_PROBLEM DESCRIPTION_:
Copy out the lines below word for word, starting with the line that contains "Click the Bitwise" and going on through the end of the lines.

_RECORDS PROVIDED_:
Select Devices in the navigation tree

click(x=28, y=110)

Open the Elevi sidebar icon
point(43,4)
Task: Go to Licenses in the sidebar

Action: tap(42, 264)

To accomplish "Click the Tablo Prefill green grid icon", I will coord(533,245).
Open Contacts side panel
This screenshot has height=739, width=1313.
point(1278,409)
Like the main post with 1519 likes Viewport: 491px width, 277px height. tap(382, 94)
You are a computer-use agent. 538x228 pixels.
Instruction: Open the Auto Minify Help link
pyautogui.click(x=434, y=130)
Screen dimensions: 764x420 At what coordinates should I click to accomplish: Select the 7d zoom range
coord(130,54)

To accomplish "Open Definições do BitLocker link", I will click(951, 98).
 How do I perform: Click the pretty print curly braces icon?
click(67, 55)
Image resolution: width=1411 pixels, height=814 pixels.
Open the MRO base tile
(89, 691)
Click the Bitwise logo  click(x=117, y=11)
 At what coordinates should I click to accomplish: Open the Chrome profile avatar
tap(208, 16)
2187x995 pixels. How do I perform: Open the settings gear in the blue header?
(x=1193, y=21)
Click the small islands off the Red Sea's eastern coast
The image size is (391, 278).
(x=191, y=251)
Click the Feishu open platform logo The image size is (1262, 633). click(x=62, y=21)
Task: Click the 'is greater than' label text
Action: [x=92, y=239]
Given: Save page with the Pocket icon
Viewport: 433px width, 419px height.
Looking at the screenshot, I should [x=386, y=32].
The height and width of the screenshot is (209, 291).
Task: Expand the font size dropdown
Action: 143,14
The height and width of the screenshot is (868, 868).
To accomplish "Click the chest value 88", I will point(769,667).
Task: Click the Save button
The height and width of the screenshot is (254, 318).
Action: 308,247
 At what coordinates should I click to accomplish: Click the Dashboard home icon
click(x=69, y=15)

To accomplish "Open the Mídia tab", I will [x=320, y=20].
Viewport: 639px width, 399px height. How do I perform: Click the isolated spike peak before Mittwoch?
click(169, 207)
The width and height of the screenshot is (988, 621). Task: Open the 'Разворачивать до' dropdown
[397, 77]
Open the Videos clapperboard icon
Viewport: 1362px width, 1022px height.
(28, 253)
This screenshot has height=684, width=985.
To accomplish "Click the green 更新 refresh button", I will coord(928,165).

_RESPONSE BELOW_:
Click the Bitwise logo  click(x=117, y=11)
 At what coordinates should I click to accomplish: Open the Chrome profile avatar
tap(208, 16)
2187x995 pixels. How do I perform: Open the settings gear in the blue header?
(x=1193, y=21)
Click the small islands off the Red Sea's eastern coast
The image size is (391, 278).
(x=191, y=251)
Click the Feishu open platform logo The image size is (1262, 633). click(x=62, y=21)
Task: Click the 'is greater than' label text
Action: [x=92, y=239]
Given: Save page with the Pocket icon
Viewport: 433px width, 419px height.
Looking at the screenshot, I should [x=386, y=32].
The height and width of the screenshot is (209, 291).
Task: Expand the font size dropdown
Action: 143,14
The height and width of the screenshot is (868, 868).
To accomplish "Click the chest value 88", I will point(769,667).
Task: Click the Save button
The height and width of the screenshot is (254, 318).
Action: 308,247
 At what coordinates should I click to accomplish: Click the Dashboard home icon
click(x=69, y=15)

To accomplish "Open the Mídia tab", I will [x=320, y=20].
Viewport: 639px width, 399px height. How do I perform: Click the isolated spike peak before Mittwoch?
click(169, 207)
The width and height of the screenshot is (988, 621). Task: Open the 'Разворачивать до' dropdown
[397, 77]
Open the Videos clapperboard icon
Viewport: 1362px width, 1022px height.
(28, 253)
This screenshot has height=684, width=985.
To accomplish "Click the green 更新 refresh button", I will coord(928,165).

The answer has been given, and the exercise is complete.